At the very real risk of "talk is cheap," my understanding is that is part of why Jepsen publishes the test suites (e.g. https://github.com/jepsen-io/etcd ) so it's not "take my word for it" but rather "lein run test-all" and watch the fireworks. So, a sufficiently motivated actor, say for example one of the deep-pocketed stewards of the Kubernetes project could run the tests themselves

Between my indescribable hatred for etcd and my long-held lust for a pluggable KV backend (https://github.com/kubernetes/kubernetes/issues/1957 et al) it'd be awesome if any provable KV safety violations were finally the evidence required for them to take that request seriously

protosam · on Aug 8, 2024

Having looked at the test suite already, I know enough to know that I don't understand it well enough to be that guy to do this. It's for this reason, I'm personally going to pull out the popcorn and see what happens over the next few weeks.

jhgg · on Aug 8, 2024

I'm currently working on a Rust v3 client, and have been reading the Go v3 source code, and the code definitely is hard to follow so I would be unsurprised if there were issues lurking.

tjungblut · on Aug 8, 2024

could you be more specific on what's so hard to follow? it's quite literally just the implementation of the GRPC interface [1].

[1] https://github.com/etcd-io/etcd/blob/main/client/v3/kv.go#L3...

silverlyra · on Aug 8, 2024

I was curious and dug into the Go client code. You linked to the definition of KV – the easiest way to create one is with NewKV [1], which internally creates a RetryKV [2] wrapper around the Client you give it.

RetryKV implements the KV methods by delegating to the underlying client.
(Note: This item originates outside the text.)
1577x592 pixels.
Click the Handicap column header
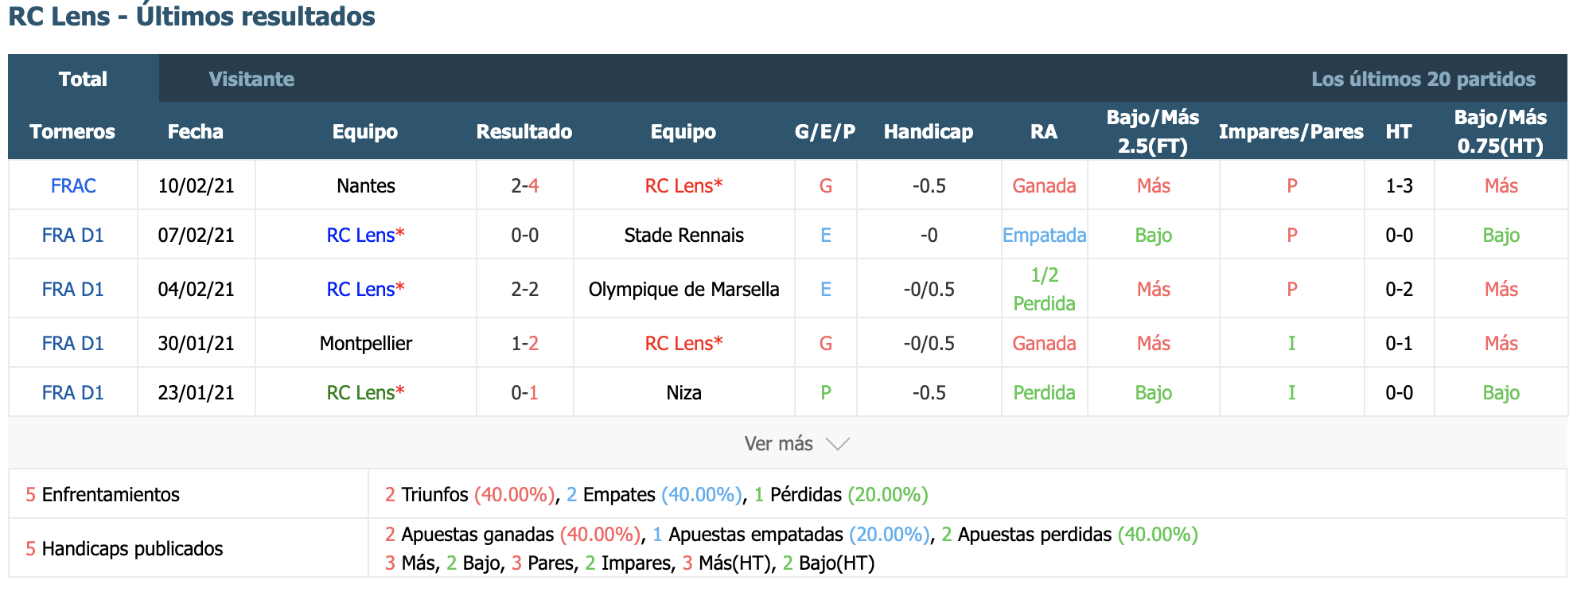pos(929,131)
But before it delegates an immutable request (e.g., range), it sets the request retry policy to repeatable [3].

Retries are implemented with a gRPC interceptor, which checks the retry policy when deciding whether a request should be retried [4].
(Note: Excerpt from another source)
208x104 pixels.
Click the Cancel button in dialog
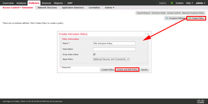[144, 69]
The Jepsen writeup says a client can retry a request when “the client can prove the first request could never execute, or that the request is idempotent”. In my (cold) read of the code, the Go client stays within those bounds.

For non-idempotent requests, the Go client only retries when it knows the request was never sent in the first place [5]. For idempotent requests, any response with gRPC status unavailable will be retried [6].

Unlike jetcd, the Go client’s retry behavior is safe.

[1] https://github.com/etcd-io/etcd/blob/main/client/v3/kv.go#L9... [2] https://github.com/etcd-io/etcd/blob/main/client/v3/retry.go... [3] https://github.com/etcd-io/etcd/blob/main/client/v3/retry_in... [4] https://github.com/etcd-io/etcd/blob/main/client/v3/retry_in... [5] https://github.com/etcd-io/etcd/blob/main/client/v3/retry.go... [6] https://github.com/etcd-io/etcd/blob/main/client/v3/retry.go...

protosam · on Aug 8, 2024

Just dropping a comment to express my gratitude for sharing a breakdown of your interpretation. :)

jhgg · on Aug 8, 2024

Look at the code for the watcher client[1] and lease management[2].

[1]: https://github.com/etcd-io/etcd/blob/main/client/v3/watch.go

[2]: https://github.com/etcd-io/etcd/blob/main/client/v3/lease.go

tjungblut · on Aug 9, 2024

The watch is a simple processing loop that receives and sends on a bi-directional GRPC channel. Leases have a similar loop for keep-alive messages, everything else is quite literally delegated.

I get that it's difficult to translate this 1:1 into Rust without channels and select primitives, but saying it's complex is wild. Try the server-side code for leases ;)